The paintings and drawings of Mathew Cerletty are imbued with a sense of anticipation. We wait for the aquarium bubbles to rise to the surface, we wait for the bedside clock to reach 5:19, we wait for the moon to eclipse the sun. These eerily quiet works oscillate between domestic interior and surreal landscape, while encapsulating both the idea of "still" and "life". I am reminded of Henri Rousseau's "Surprised!", 1891, in the collection of The National Gallery of London. The crouching tiger is ready to pounce while rain pours diagonally through the picture, and a sliver of lightning does less to illuminate the dramaturgy and more to add depth and emphasize movement. With Rousseau we easily complete the story, while Cerletty leaves underlying oddities that keep us guessing about the narrative's true intention. The brand name of a space heater with its raging flames reads "Wedding Dress", the solar system is presented on a single plane following no laws of understood science, and the perfectly arranged fish and foliage could only exist in the digital. Cerletty leads us to question our assumptions about what we see and recognition slowly fades.

Julia Rommel physically manipulates her canvases until arriving at a suitable intersection of composition and color fit for a convincing abstract painting. Each canvas is subjected to ritualistic origami. Rommel repetitively cycles through painting, stretching, painting, unstretching at shifting scales and awkward angles. The end result: an architectural pastiche with the history of its making just under the surface, that, or an instructional diagram for a paper plane. These pentimentos give substantial material weight to the final structure while also giving depth and dimension to the picture plane. A single zip across the horizon weaves itself in and out of the foreground questioning its history in the timeline. At the largest scale the compositions invite readings of stained glass windows and collapsing doorframes; though it's unclear if we are on the outside looking in or confined by the reverse. The spatial qualities achieved through her layering simultaneously connect the work to traditional and aerial landscape. Titles come last and draw upon personal narratives such as a month traveling in Mexico or adopting a dog.

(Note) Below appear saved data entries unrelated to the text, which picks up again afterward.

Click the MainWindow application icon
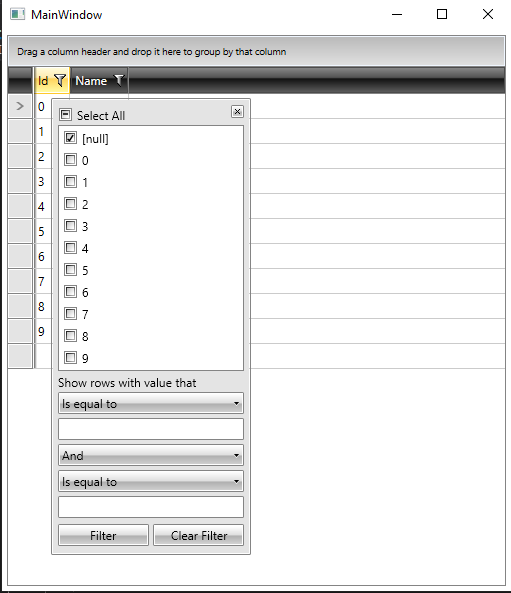 (17, 14)
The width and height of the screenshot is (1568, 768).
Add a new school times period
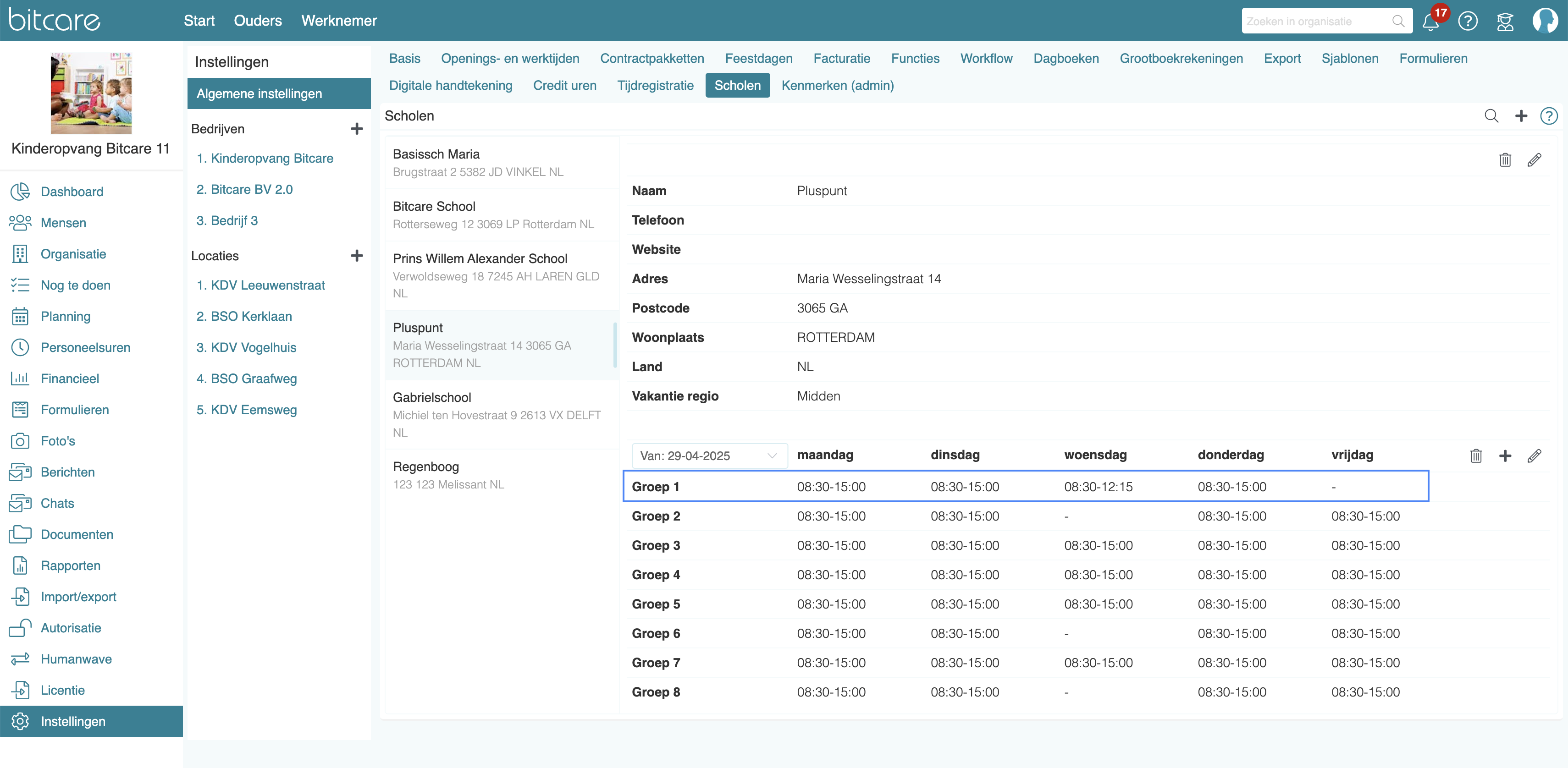1505,455
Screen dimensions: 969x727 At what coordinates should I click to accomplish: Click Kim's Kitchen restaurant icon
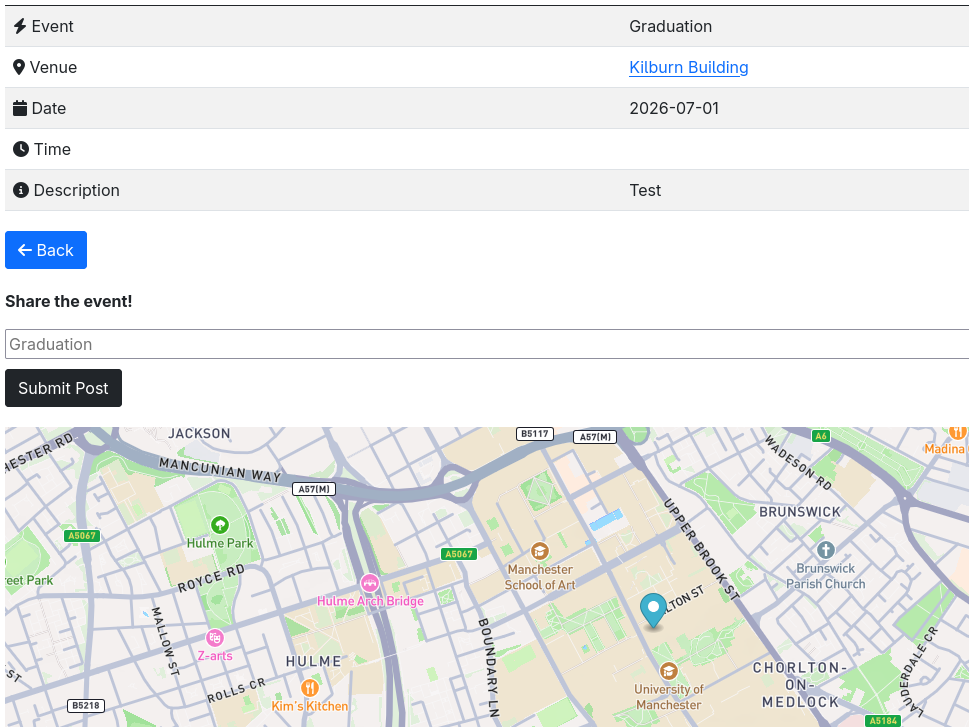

Similar ways of working bonded Cerletty and Rommel many years ago as professional confidantes and friends. Endless conversation about life - who should I date? what couch should I buy? how's your mom? - merge and overlap with shared values in the studio. Cerletty's lamp or aquarium could imaginatively furnish the architecture of Rommel's paintings. And while each work contains its own world, it's one that holds the shared questions the artists have asked each other over the years. Side by side the conversation continues, inevitably merging art and life where the creativity, persistence, and questioning necessary to complete a satisfying painting, can also help mold a modern life and family and home.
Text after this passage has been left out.